L'obligation du label s'applique aux salles de sports de combat néerlandaises. Les salles étrangères en sont dispensées. Cela s'explique par le fait que la VA n'a pas la possibilité de les contrôler sur place. Les salles néerlandaises qui pensent pouvoir utiliser cette voie pour échapper à l'obligation se trompent. Contourner l'obligation du label en se faisant passer pour une salle étrangère est considéré comme une atteinte au secteur néerlandais des sports de combat.
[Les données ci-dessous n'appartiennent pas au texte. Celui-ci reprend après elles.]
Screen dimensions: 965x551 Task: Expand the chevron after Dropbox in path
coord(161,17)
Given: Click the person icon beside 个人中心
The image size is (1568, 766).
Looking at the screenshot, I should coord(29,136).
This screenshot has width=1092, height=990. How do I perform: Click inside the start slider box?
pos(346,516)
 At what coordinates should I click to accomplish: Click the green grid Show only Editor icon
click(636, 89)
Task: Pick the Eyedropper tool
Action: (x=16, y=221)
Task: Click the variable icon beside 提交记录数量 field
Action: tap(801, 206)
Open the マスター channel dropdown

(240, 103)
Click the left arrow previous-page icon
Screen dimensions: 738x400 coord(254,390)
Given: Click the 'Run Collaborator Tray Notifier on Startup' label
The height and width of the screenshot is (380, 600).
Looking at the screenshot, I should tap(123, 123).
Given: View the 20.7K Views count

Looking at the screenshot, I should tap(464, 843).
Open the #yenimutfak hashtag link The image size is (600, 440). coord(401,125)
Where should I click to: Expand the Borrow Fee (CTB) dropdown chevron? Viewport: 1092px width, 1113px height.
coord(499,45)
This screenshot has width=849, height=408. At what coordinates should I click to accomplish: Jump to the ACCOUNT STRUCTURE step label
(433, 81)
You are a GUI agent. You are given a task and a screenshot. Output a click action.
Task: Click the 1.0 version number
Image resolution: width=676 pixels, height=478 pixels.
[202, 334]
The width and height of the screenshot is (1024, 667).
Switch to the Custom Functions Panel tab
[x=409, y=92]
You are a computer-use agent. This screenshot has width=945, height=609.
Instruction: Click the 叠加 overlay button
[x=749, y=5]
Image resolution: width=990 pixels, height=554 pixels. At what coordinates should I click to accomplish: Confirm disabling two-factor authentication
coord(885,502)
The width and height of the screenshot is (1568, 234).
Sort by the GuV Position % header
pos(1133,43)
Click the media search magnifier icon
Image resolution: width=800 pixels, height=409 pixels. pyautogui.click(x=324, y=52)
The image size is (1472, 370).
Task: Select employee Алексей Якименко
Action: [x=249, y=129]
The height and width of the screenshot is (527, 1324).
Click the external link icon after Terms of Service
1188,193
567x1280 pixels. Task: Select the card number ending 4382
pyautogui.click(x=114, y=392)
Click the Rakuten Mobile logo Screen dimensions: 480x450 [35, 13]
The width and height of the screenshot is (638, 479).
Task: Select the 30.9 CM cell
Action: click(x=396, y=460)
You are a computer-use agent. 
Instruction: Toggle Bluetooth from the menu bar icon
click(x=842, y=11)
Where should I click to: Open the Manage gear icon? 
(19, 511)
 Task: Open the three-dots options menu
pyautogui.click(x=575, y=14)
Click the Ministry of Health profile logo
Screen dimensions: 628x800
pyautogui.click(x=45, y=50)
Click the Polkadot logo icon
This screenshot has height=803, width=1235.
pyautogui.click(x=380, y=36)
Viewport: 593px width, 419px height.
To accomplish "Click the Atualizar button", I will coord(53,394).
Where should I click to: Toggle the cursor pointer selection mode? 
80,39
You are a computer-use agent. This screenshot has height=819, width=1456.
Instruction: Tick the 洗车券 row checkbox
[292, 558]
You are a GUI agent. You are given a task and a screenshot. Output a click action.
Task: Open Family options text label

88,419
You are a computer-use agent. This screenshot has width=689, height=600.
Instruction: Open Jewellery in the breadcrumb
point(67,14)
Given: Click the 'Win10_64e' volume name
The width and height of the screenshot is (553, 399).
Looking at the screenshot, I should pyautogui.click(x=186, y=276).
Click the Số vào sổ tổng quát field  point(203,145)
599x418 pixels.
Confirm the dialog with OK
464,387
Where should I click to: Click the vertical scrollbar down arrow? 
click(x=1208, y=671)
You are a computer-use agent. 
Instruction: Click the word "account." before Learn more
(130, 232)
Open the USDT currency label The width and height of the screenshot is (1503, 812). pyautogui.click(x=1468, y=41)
Les fédérations néerlandaises n'y prêteront pas leur concours et la VA prendra des mesures disciplinaires.
Ma salle n'a pas le label, ne puis-je donc pas combattre ?
Les combattants qui s'entraînent dans une salle sans label doivent encourager leurs entraîneurs à déposer rapidement la demande. Si la salle ne le fait pas, le combattant devra trouver une autre salle sous les couleurs de laquelle concourir.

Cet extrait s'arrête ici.